A esperança do verbo ESPERANÇAR é uma condição sem a qual não podemos dizer que somos cristãos, na verdadeira acepção do autêntico cristianismo, nos falta a alegria e paz na fé para enfrentar o medo. São Paulo diz: “Que o Deus da esperança vos encha de completa alegria e paz na fé, para abundeis em esperança pela força do Espírito Santo.” (R, 15,13). Fazemos eco aqui de uma canção cantada por Ivan Lins, que dizia assim: “Desesperar jamais, aprendemos muito nesses anos. Afinal de contas não tem cabimento entregar o jogo no primeiro tempo. Nada de correr da raia, nada de morrer na praia. Nada! Nada! Nada de esquecer. No balanço de perdas e danos já tivemos muitos desengano, já tivemos muito que chorar. Mas agora, acho que chegou a hora de fazer valer o dito popular: desesperar jamais!”

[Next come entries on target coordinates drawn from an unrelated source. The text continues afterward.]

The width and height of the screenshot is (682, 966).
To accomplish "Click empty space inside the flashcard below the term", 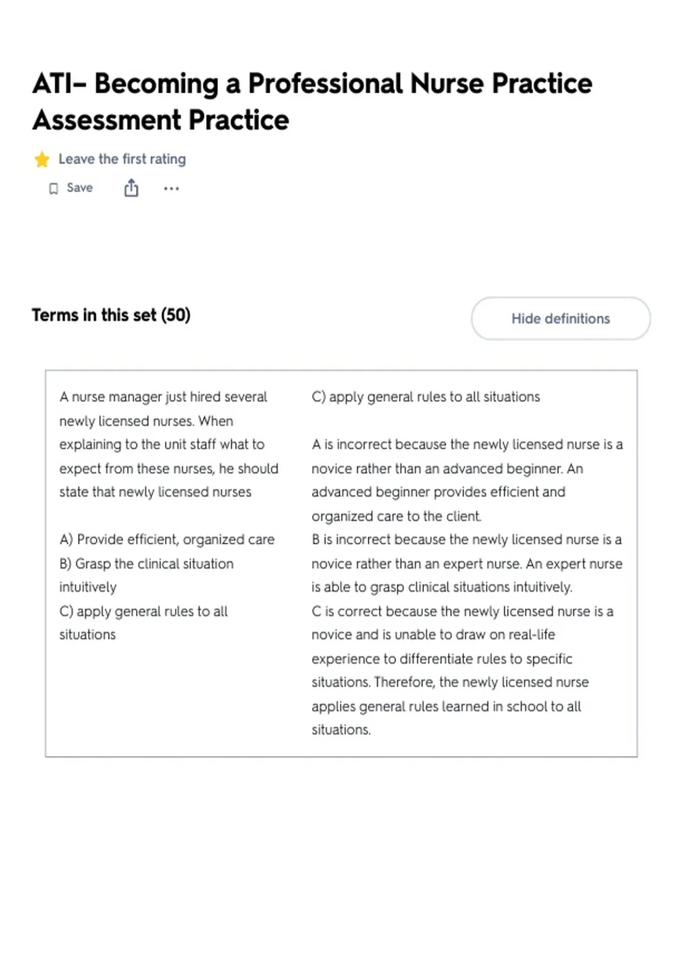I will (171, 699).
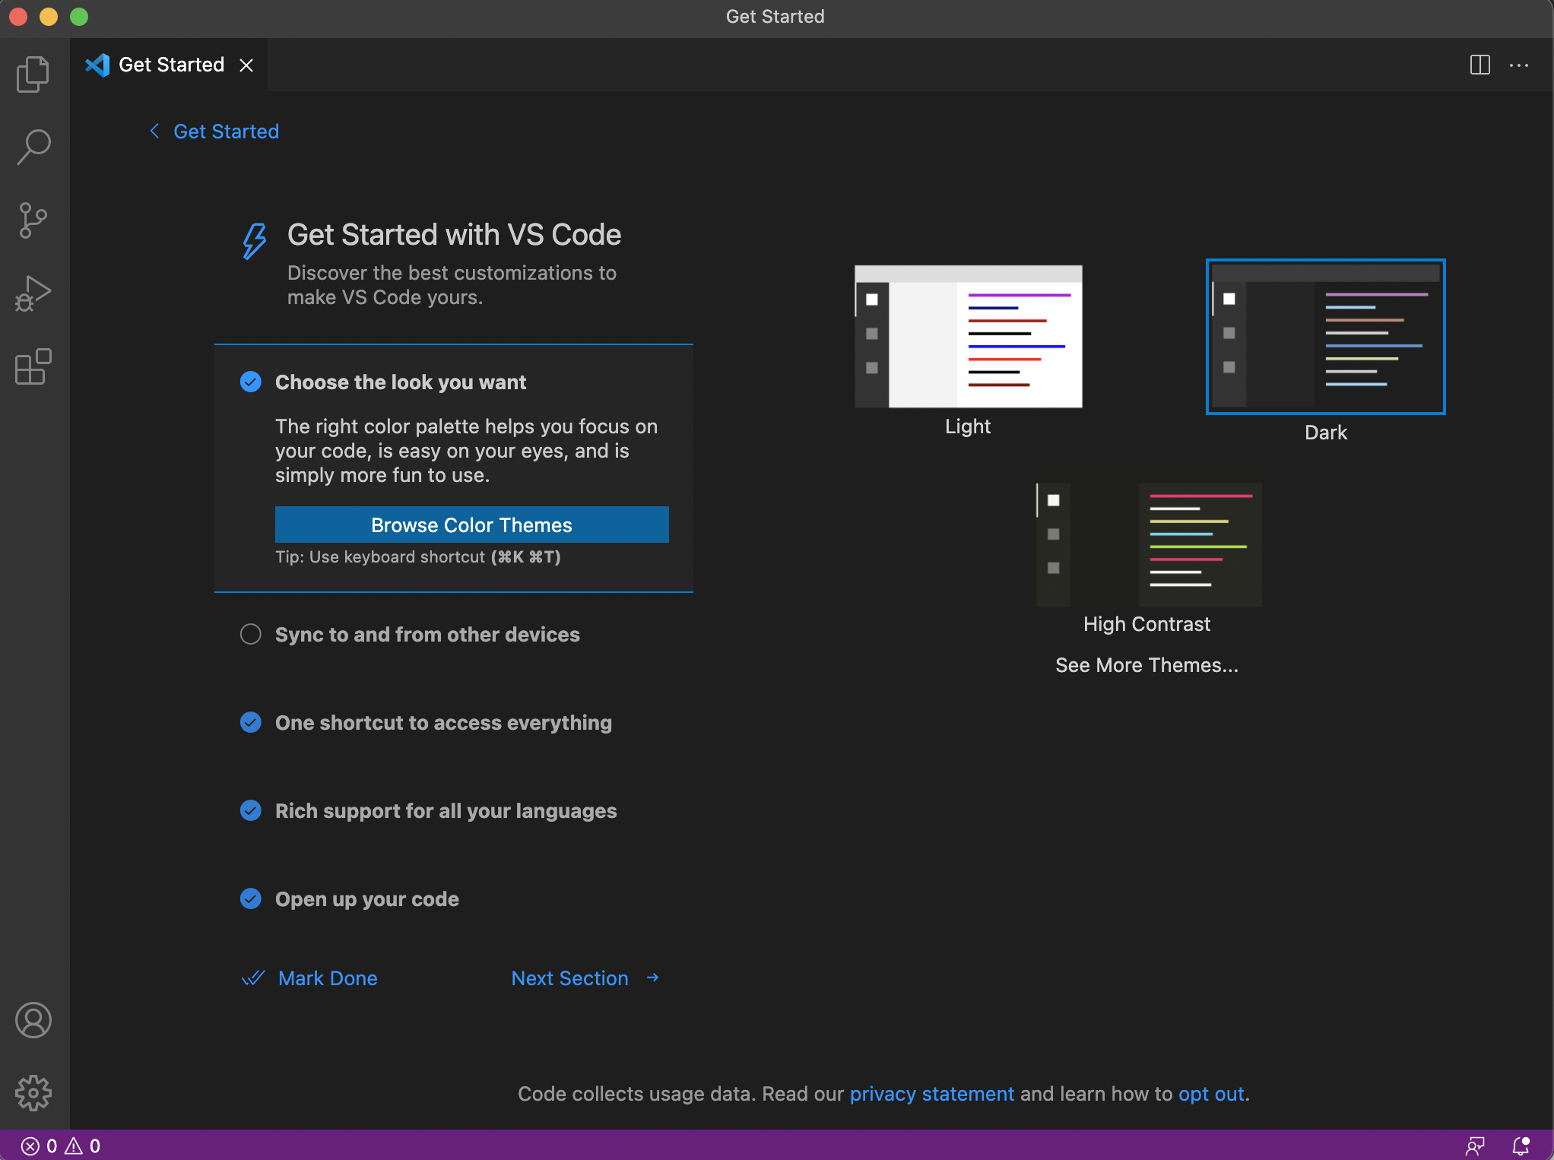Expand 'Rich support for all your languages' step
Viewport: 1554px width, 1160px height.
click(446, 811)
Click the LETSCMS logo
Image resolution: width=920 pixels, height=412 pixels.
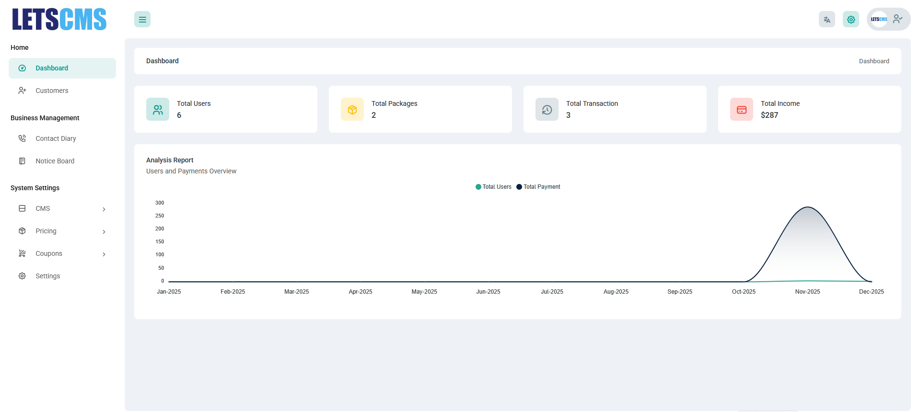[59, 20]
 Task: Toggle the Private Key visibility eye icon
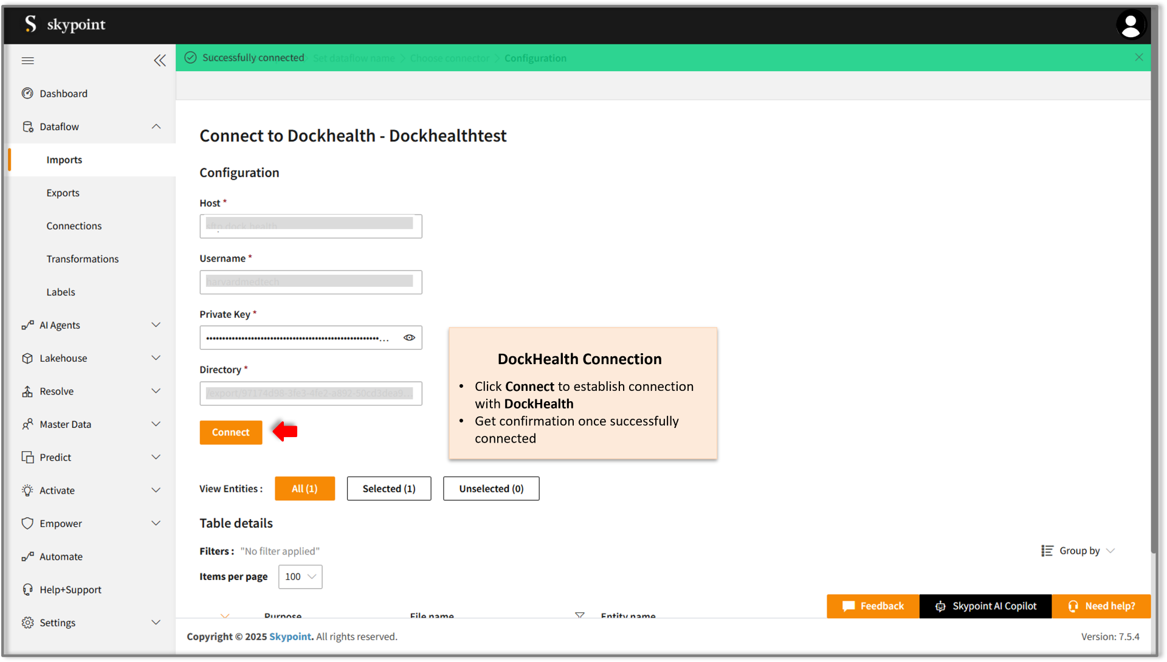pyautogui.click(x=410, y=337)
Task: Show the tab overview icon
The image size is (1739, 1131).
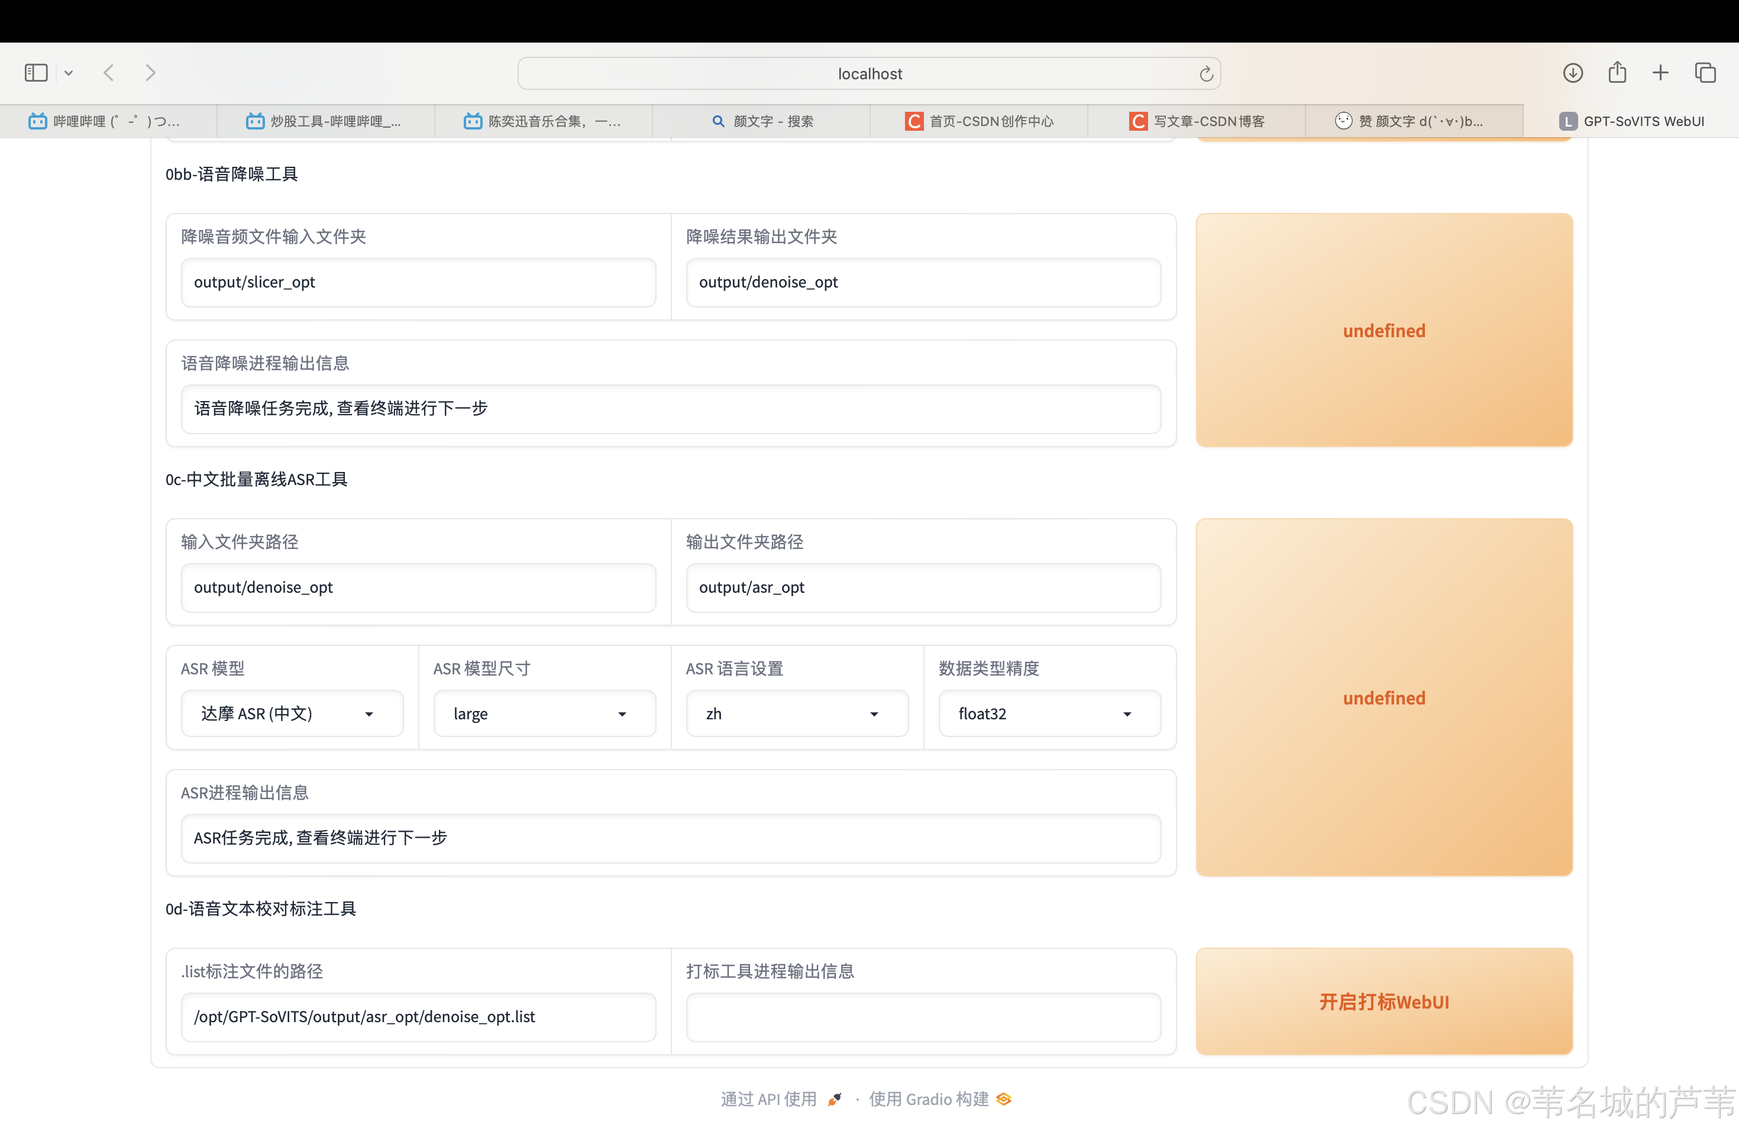Action: tap(1705, 73)
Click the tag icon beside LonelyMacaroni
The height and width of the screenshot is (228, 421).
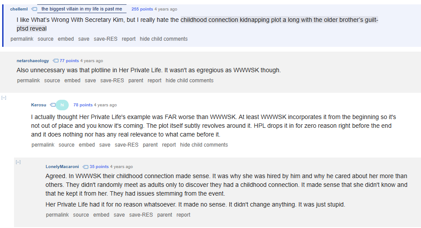pos(85,167)
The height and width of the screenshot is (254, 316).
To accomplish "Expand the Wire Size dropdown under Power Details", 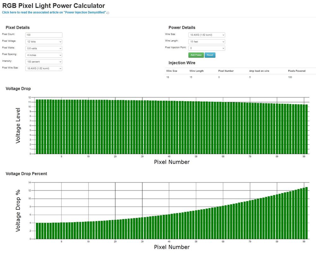I will [x=207, y=35].
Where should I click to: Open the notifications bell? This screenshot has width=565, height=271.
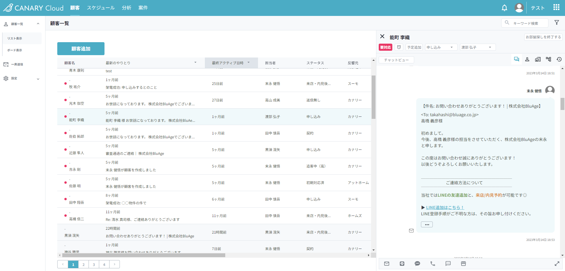[504, 8]
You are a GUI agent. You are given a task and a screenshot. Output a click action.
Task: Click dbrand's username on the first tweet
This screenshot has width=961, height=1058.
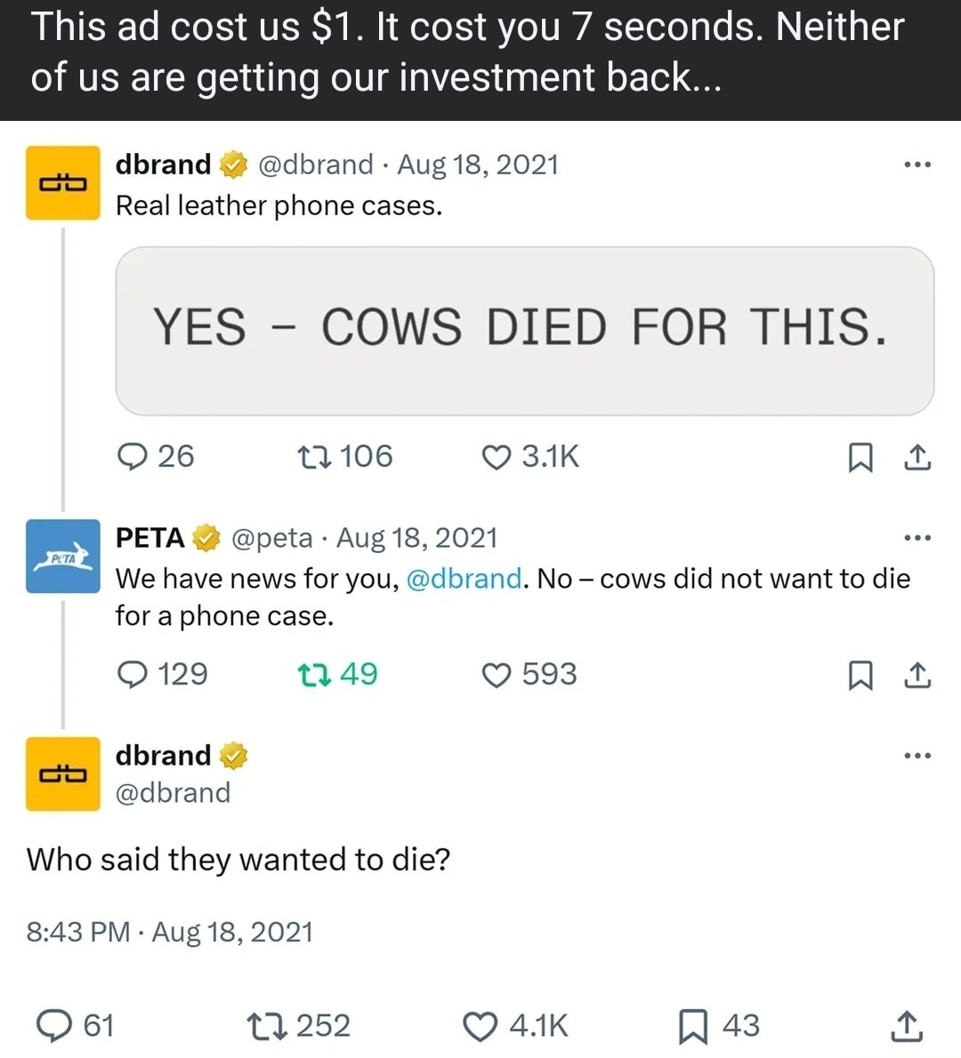click(x=163, y=164)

E, também os versos de Gilberto Gil: “andar com fé eu vou, que a fé não costuma faiá (falhar)… Mesmo a quem não tem fé, a fé costuma acompanhar, pelo sim, pelo não…”. Um dose de fé ajuda a esperança do verbo ESPERANÇAR.

Não poderia esquecer o grande Mestre/Educador Paulo Freire “É preciso ter esperança, mas ter esperança do verbo esperançar; porque tem gente que tem esperança do verbo esperar. E esperança do verbo esperar não é esperança, é espera. Esperançar é se levantar, esperançar é ir atrás, esperançar é construir, esperançar é não desistir! Esperançar é levar adiante, esperançar é juntar-se com outros para fazer de outro modo…”.

Nesses tempos sombrios de um governo neofacista, homofóbico, negacionista, ditador e genocida  e que quer se perpetuar no poder é preciso ESPERANÇAR!

*ANTONIO SALUSTIANO FILHO, advogado e militante das CEBs e movimentos sociais de libertação.